What you need to do:
Scan the records for lines with the string "menu". Say how many there are, and add nothing.
START Data provided
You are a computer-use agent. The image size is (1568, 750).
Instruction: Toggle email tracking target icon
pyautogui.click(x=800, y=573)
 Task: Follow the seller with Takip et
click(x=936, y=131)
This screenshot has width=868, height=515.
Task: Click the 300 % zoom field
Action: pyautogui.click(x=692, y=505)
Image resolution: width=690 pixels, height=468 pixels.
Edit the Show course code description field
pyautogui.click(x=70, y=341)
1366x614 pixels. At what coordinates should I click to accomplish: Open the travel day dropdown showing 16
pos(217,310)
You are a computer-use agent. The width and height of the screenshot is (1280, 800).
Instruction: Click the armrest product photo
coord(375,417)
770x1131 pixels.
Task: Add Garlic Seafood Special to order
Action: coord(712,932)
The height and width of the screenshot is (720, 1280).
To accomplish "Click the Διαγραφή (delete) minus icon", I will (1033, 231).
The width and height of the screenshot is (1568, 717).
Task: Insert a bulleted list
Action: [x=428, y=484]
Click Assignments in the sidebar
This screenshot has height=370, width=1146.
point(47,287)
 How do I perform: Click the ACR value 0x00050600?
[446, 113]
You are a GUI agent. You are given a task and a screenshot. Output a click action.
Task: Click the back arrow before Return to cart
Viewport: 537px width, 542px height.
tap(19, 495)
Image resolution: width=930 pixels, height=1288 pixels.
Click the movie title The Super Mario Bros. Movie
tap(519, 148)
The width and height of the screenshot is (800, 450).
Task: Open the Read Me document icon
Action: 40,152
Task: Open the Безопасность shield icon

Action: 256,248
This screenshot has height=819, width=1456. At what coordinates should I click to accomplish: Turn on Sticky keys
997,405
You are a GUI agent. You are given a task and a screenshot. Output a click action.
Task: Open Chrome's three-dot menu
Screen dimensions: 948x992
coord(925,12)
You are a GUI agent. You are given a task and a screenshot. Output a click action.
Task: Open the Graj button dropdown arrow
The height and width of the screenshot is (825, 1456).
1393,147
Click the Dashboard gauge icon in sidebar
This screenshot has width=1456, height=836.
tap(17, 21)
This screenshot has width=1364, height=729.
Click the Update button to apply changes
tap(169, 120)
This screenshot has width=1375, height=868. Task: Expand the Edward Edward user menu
END Data provided
Task response:
2